→ **Task description**: Reproduce the listing verbatim, beginning with its first line and ending after the line that contains "Action: pyautogui.click(x=361, y=214)". Omit the pictures from your reproduction.

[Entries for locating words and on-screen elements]
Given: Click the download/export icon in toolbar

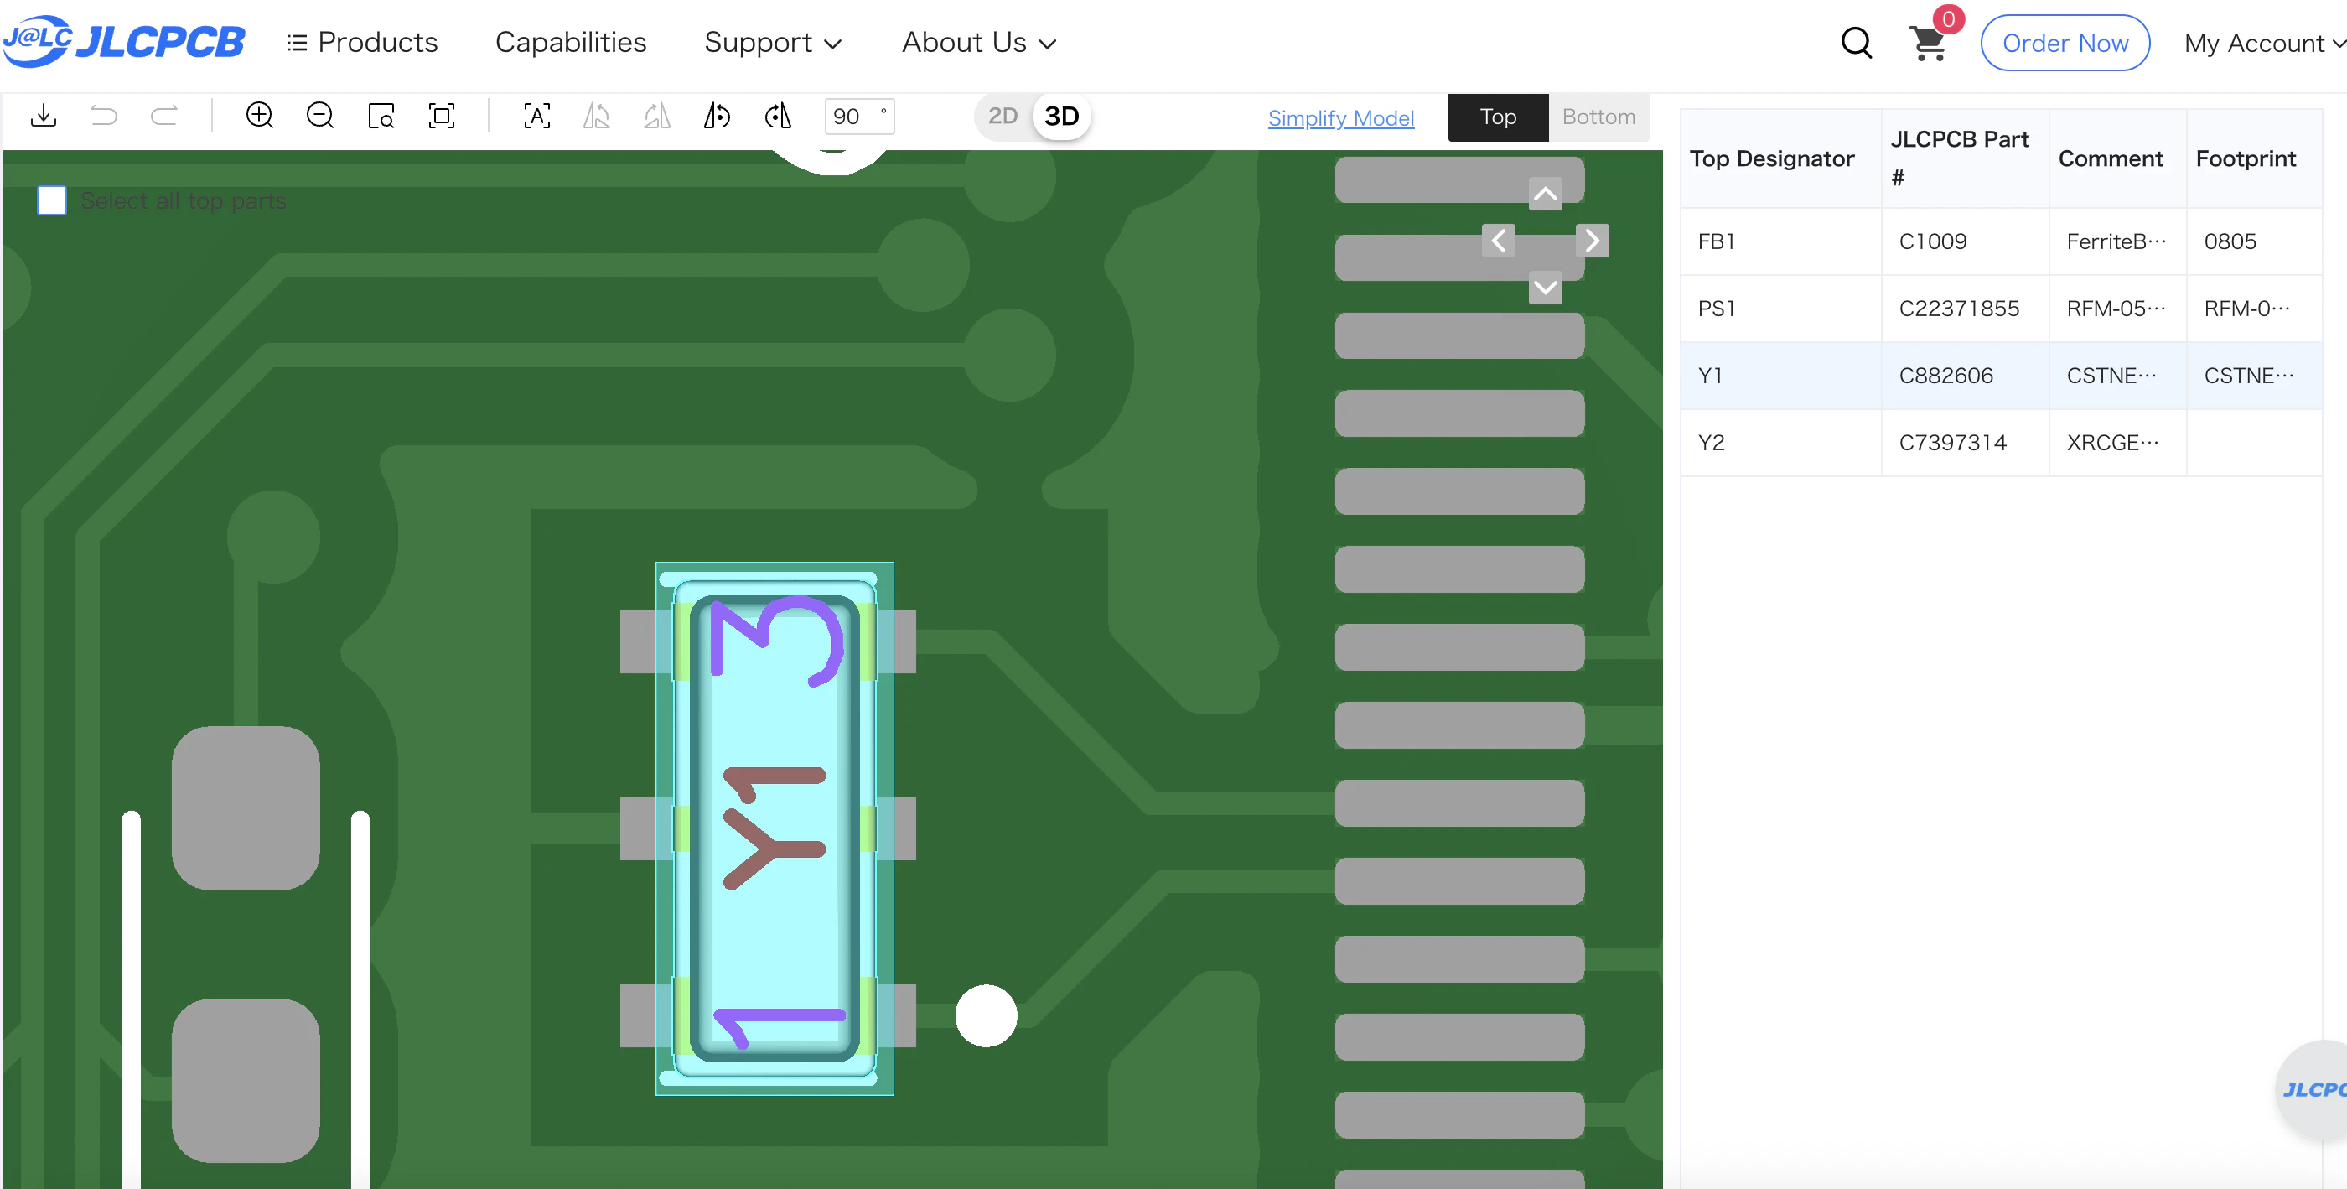Looking at the screenshot, I should coord(43,116).
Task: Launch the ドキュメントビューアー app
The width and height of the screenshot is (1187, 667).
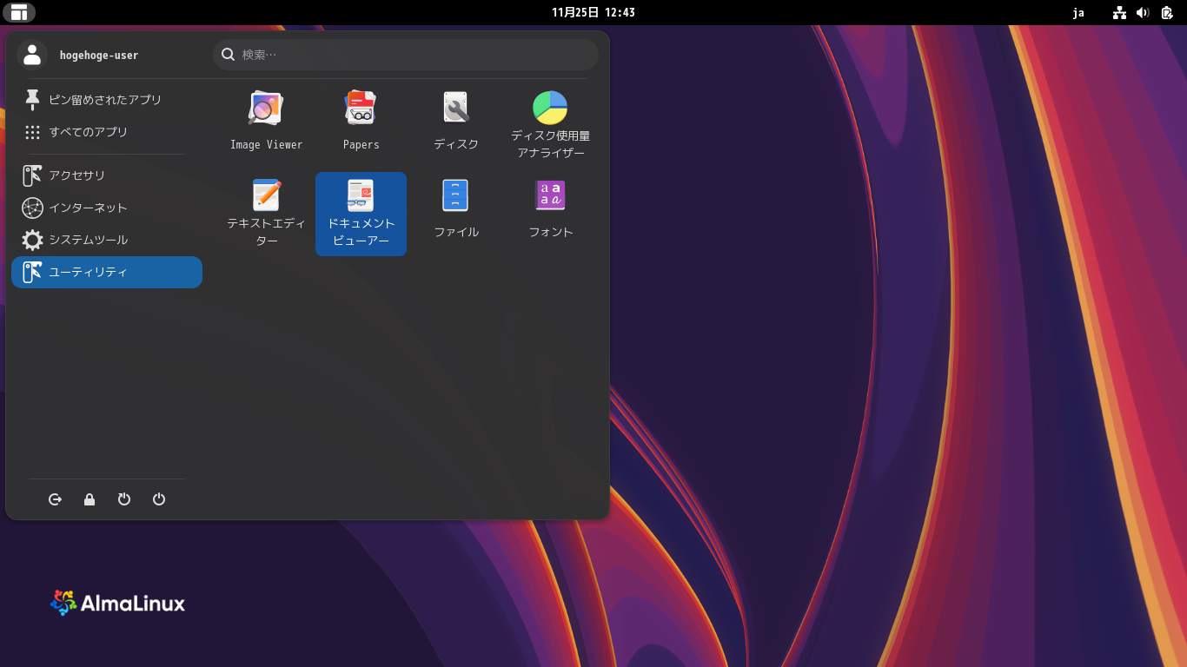Action: pyautogui.click(x=361, y=214)
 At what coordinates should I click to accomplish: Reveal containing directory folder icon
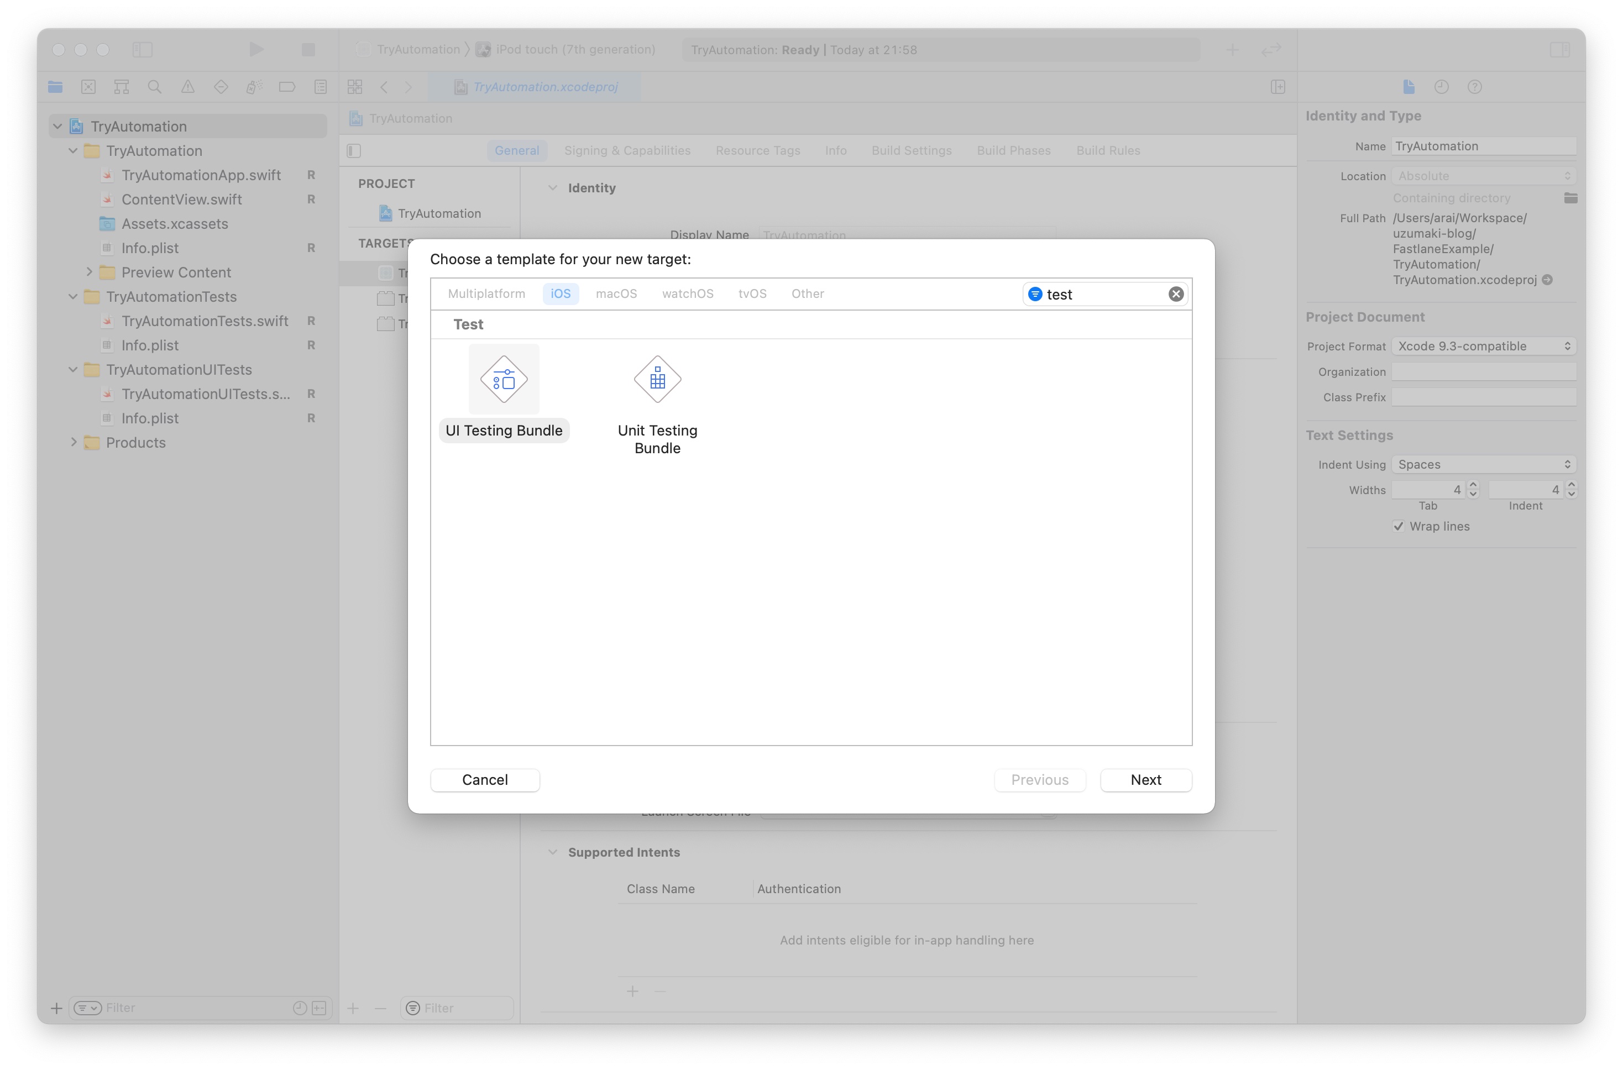coord(1570,198)
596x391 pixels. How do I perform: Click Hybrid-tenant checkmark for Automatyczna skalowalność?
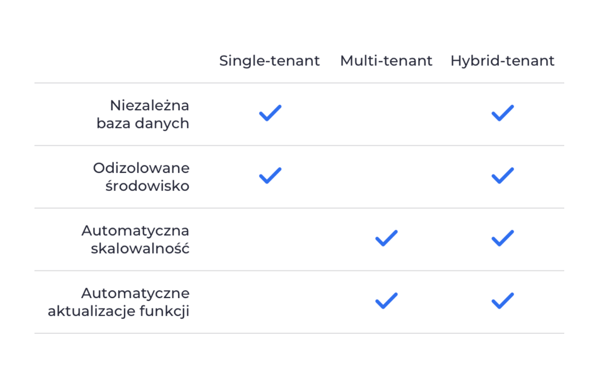503,238
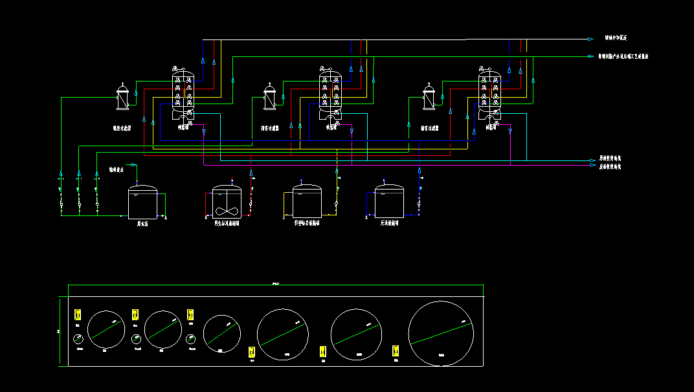Click the largest circle in the layout plan
The height and width of the screenshot is (392, 694).
point(440,333)
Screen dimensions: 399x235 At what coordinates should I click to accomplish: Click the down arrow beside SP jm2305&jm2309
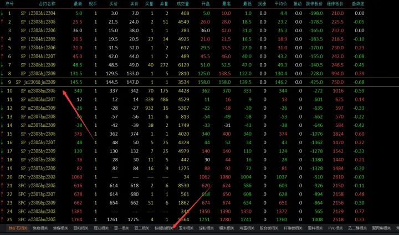point(3,81)
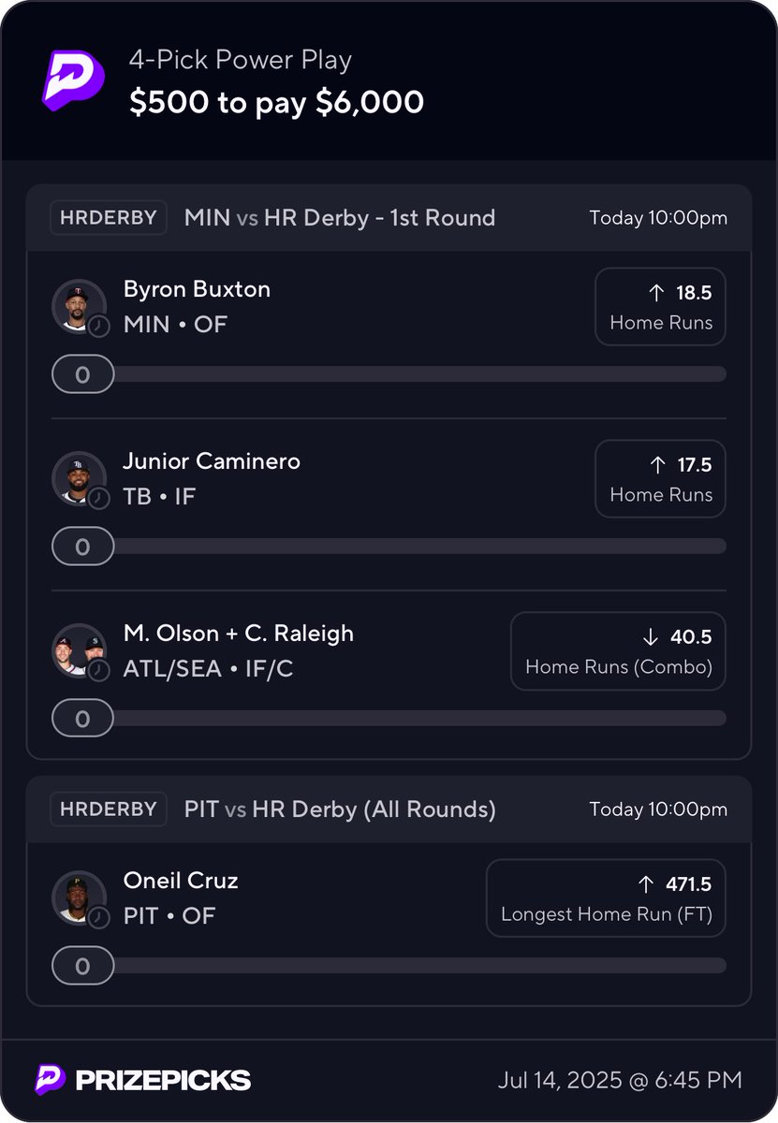Click the first HRDERBY league tag
The height and width of the screenshot is (1123, 778).
pos(109,217)
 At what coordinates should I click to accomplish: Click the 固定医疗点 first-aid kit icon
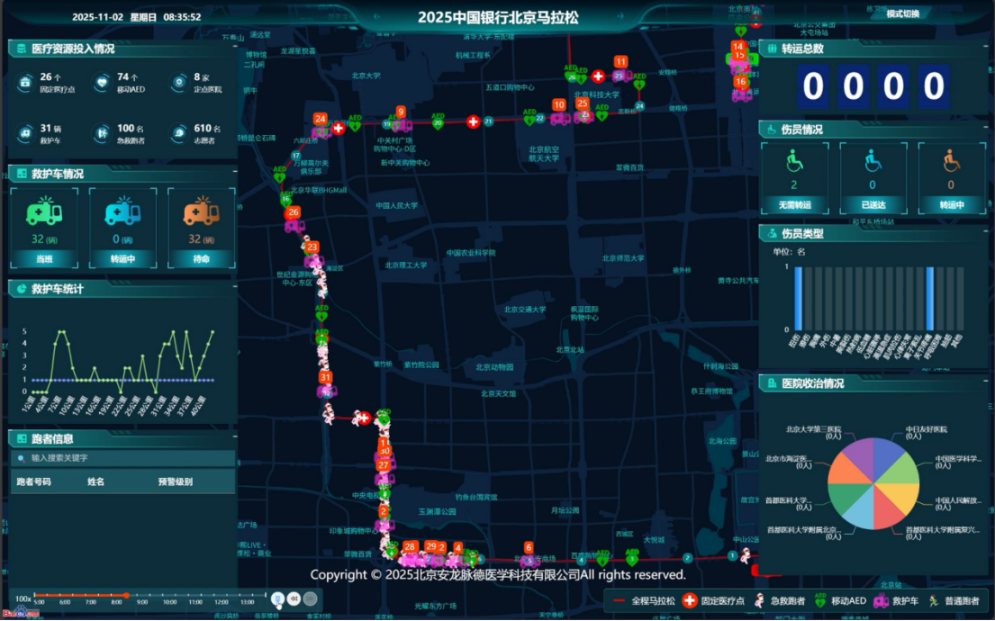coord(23,83)
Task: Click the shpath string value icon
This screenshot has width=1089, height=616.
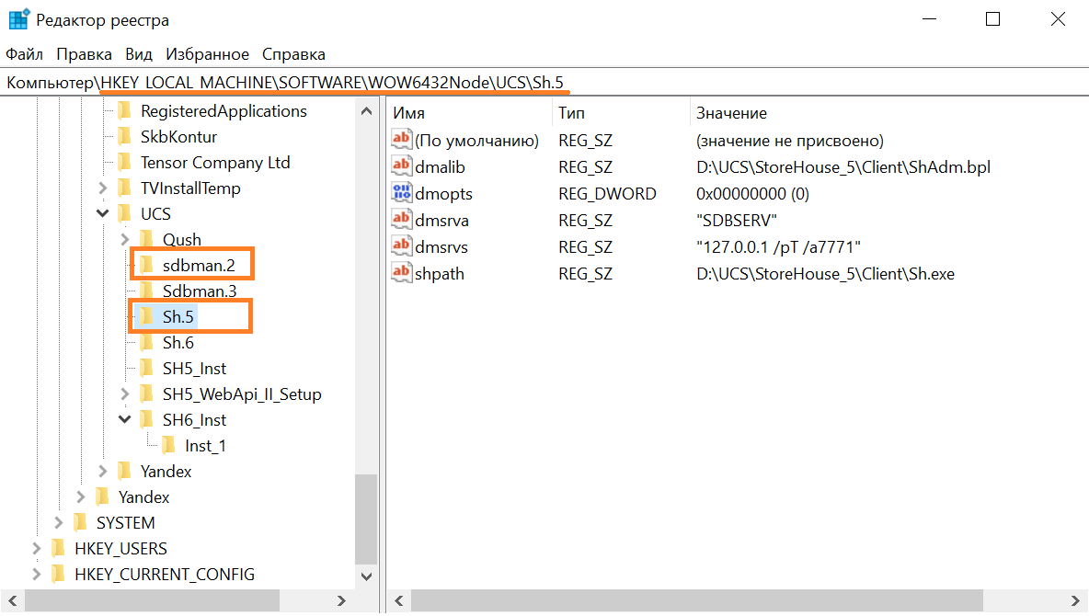Action: 402,273
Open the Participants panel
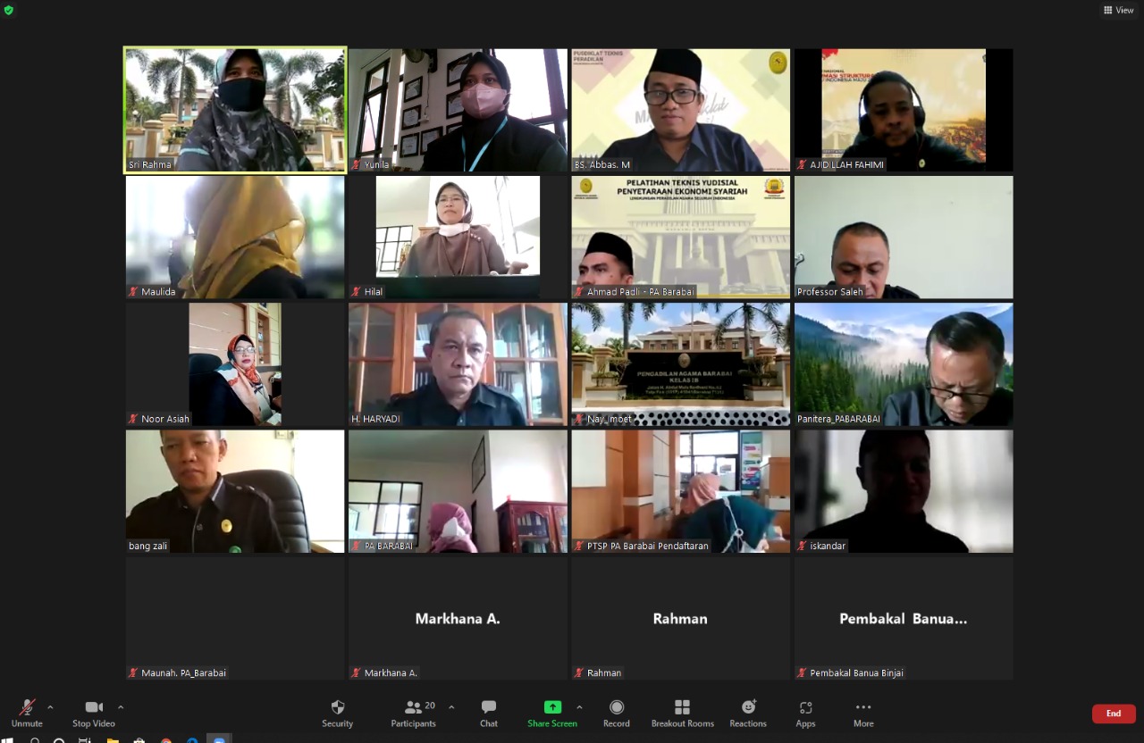The width and height of the screenshot is (1144, 743). (x=413, y=712)
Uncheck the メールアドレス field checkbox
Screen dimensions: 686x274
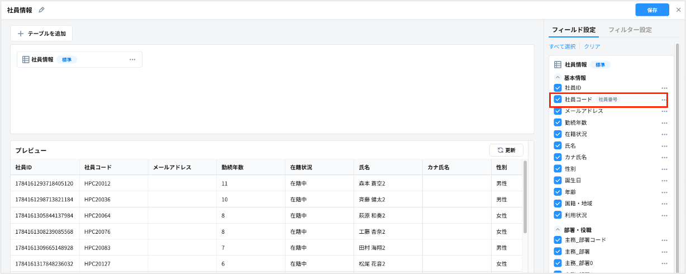[x=558, y=111]
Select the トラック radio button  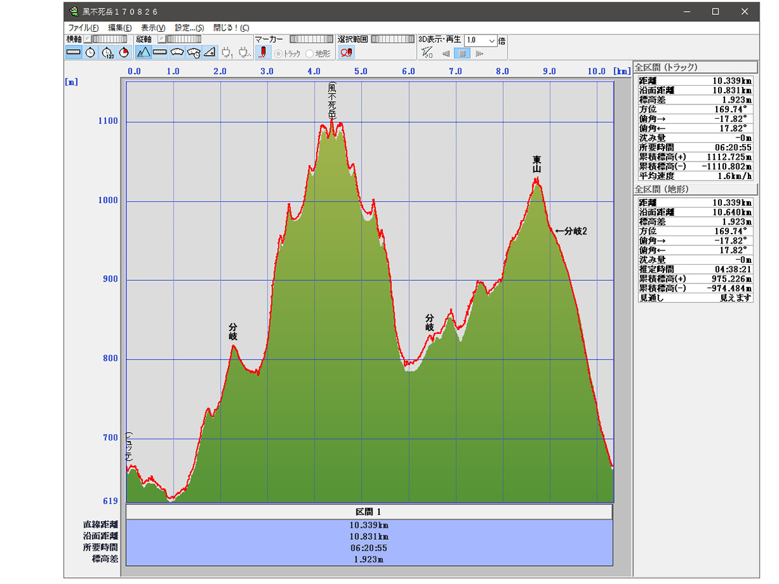click(x=279, y=53)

→ **Written solution**:
Given: Click the download/export icon in toolbar

Looking at the screenshot, I should coord(43,116).
Task: Launch the ドキュメントビューアー app
The width and height of the screenshot is (1187, 667).
Action: pyautogui.click(x=361, y=214)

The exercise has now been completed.